Yeah... not so useful
Posted: Thu, 4 August 2011 | permalink | No comments
This started out as an attempted comment on the original blog post in which I read about this, but the comments system over there doesn’t work without Javascript and Cookies, so fuck that – I’ve got a blog of my own that doesn’t require me to bend over to say something. This is a rant, by the way; I have no particular interest in making this idea better, so don’t expect answers, just expletives.
The nubby admin, in trying to drum up support for a git repo full of undocumented scripts, writes:
How many of us have toiled away on a home-brewed script to solve some seemingly esoteric problem? Or perhaps it’s a completely mundane and repetitive task that we’re automating. After pounding out line after line you are left with one of two thoughts (or both, as is my case):
- Surely someone has had this problem and scripted the solution before me! I wish I had their script.
- Surely someone after me will wish they had the script that I’ve just now created. I wish I could distribute it easily.
The third thought in this sequence, though, is “what brain-damaged protohuman banged on the keyboard with their crude club to produce this heap of crap?”. You then go and write something yourself in less time than it would have taken to work out what the hell the existing script does.
That’s not even the worst case, though: I’m assuming here that the script
isn’t chock full of local assumptions that make it impossible to use in your
environment, and isn’t going to do something deadly to your systems.

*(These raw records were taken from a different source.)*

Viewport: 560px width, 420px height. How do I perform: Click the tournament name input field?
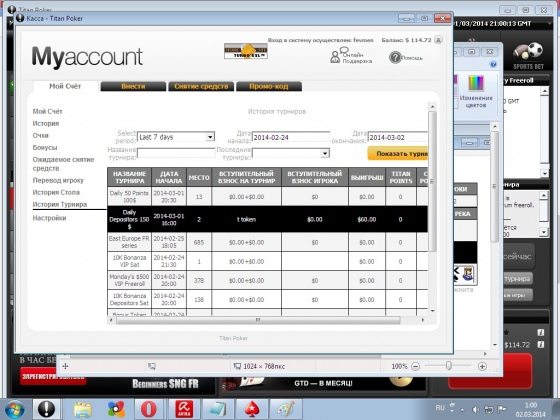tap(176, 153)
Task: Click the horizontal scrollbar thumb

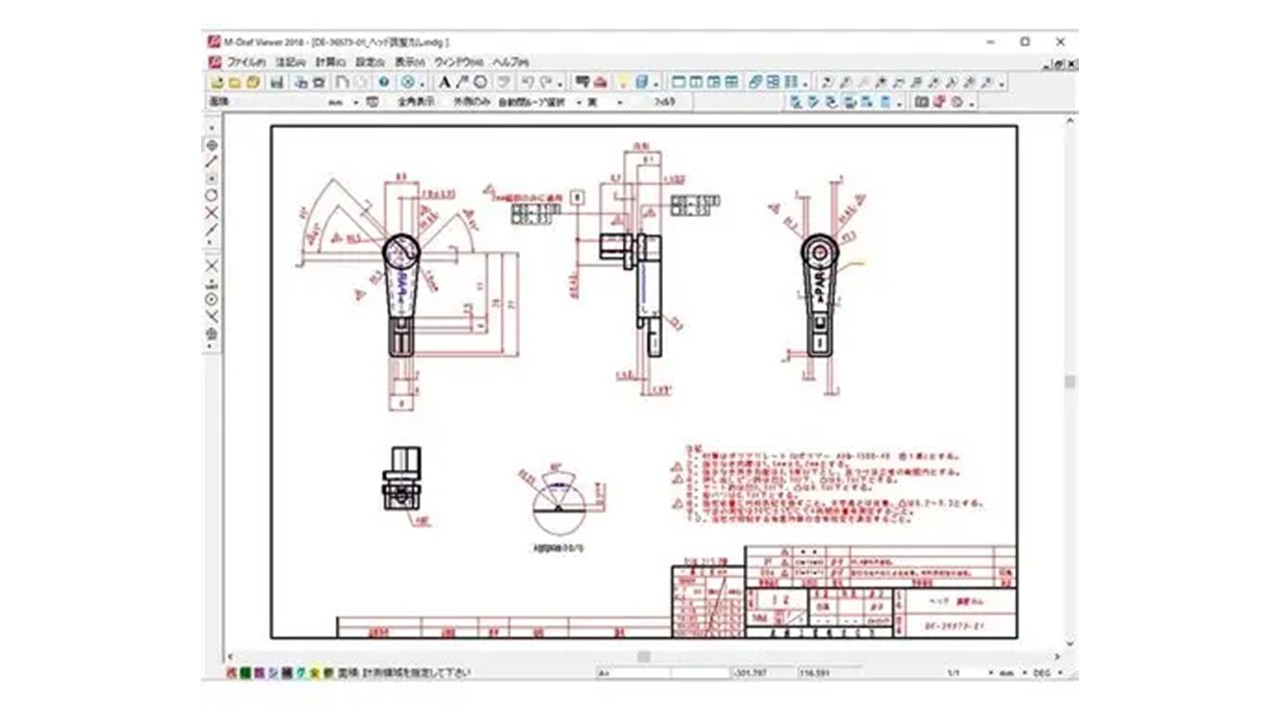Action: (x=644, y=656)

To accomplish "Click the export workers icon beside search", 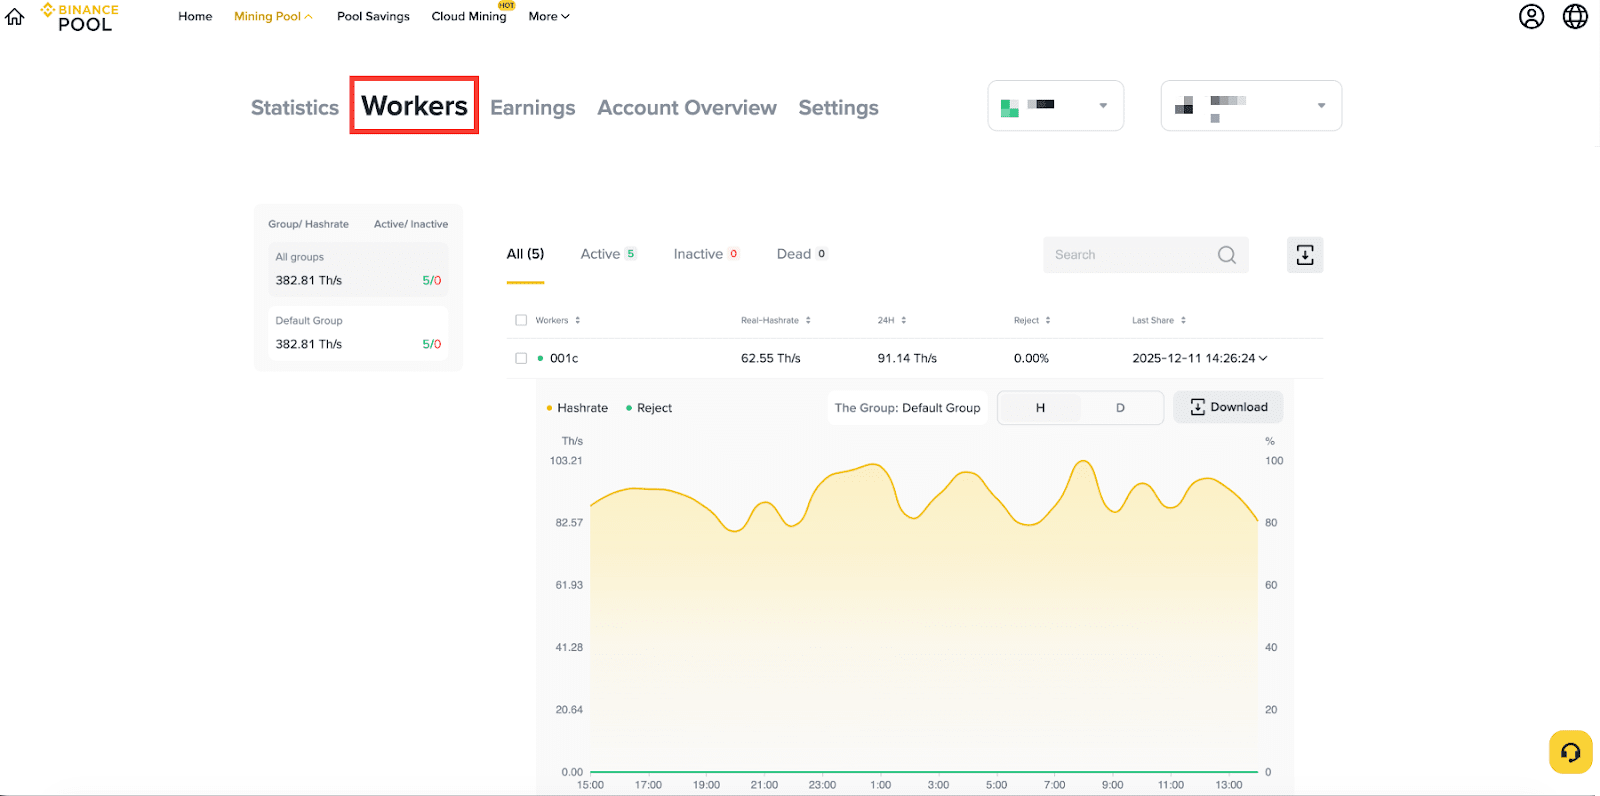I will [x=1304, y=255].
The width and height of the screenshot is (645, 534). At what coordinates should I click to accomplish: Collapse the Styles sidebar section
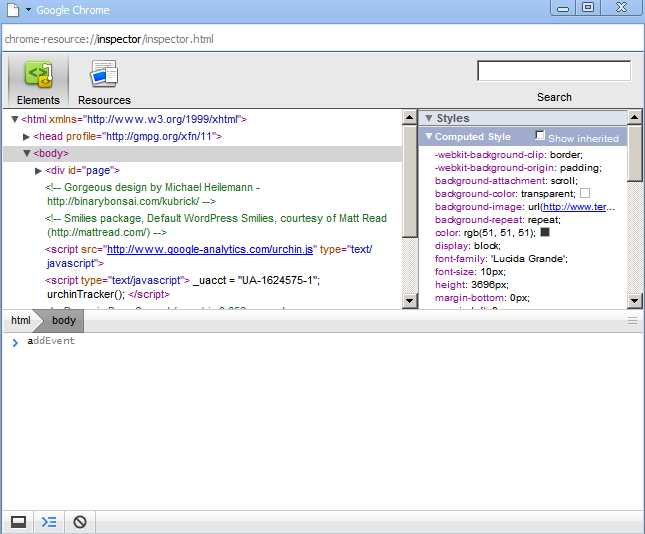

Shell
scripts with insufficient quoting in the face of esoteric characters – like
spaces – is just one delightful example. My personal favourite is the
script that did rm -rf /${ARG}
without first checking that ! -z
"${ARG}"
– yes, there are people that stupid; yes, they do get paid to be
sysadmins; and yes, they’re at least as likely to be writing
publically-available scripts as anyone with two or more available
braincells. Scared yet?
Producing something useful to a general audience is at least an order of magnitude harder than producing something that you can use yourself (or as part of a small team). Just dumping whatever falls out of your fingers onto Github isn’t going to help anyone. At the very least, you need to:
- Clean up the code to make it generally safe (and not completely embarrassing to have associated with your name);
- Probably add command line arguments and options so you don’t have to edit the script every time you want to do something slightly different;
- Write some documentation so people know what a script is and what it does (and if you’re feeling really helpful, what it doesn’t do);
- Test it fairly thoroughly to ensure that you’re not about to unleash a monster on the world.
All this work takes time. My recent release of
Giddyup
is a case in point: hacking together the script to make it do what I needed
it to do took me a total of around two hours (this is including the time
spent making the several variants of it that were used for different
projects). The time involved in making it fit for release was measured in
days – and this is for a 40 line script that isn’t a whole lot more than
a git archive
. Complicated stuff takes a lot more time to get ready.
I don’t buy the argument that you can dump your crap into a Git repo and others will “pitch in to make them better”. This is the worst possible interpretation of the Bazaar-style development model, and in reality it just doesn’t work like this.
A shoddy script gets ignored, in favour of yet another reimplementation – usually in a different language, just to add to the fun. Before you know it there’s 18 scripts that all do roughly (but not exactly) the same thing. All of them only cover a part of the entire problem space, none of them are documented, and nobody’s really curating this mess so there’s no guidance as to which one is “the best” (or even the circumstances in which you might want to use one over the other)… it’s a clusterfuck.
Examples of this sort of thing abound. Publically-available Puppet modules spring immediately to mind, mostly because they’re a particularly egregious example of the stupid leading the stupid, but Nagios Exchange is always good for a hollow, bitter laugh at the collective stupidity of the Internet.
I’m curious, though, about the rationale behind the workings of this particular collection of cruft. If everyone’s got to have a Github account to contribute, why wouldn’t they just put their own tool(s) up in their own repos? That’d even save the hassle of having to put all their stuff under the Apache licence. It’s not as though public Github repos are expensive. The thinking might be that it’s not as easy to find random scattered repos, but you’re not going to have a fun time digging through a million undocumented scripts in one big repo, either, and I’d say Google will do an adequate job of indexing individual repos with good metadata that contain useful content.
For that matter, how many potential contributors are going to own the copyright on their scripts? Not many, and even enlightened employers have a limit to how much secret sauce they’re willing to give away (and how much time employees can waste cleaning up the proprietary information – like hard-coded passwords – out of scripts so they can be released into the wild).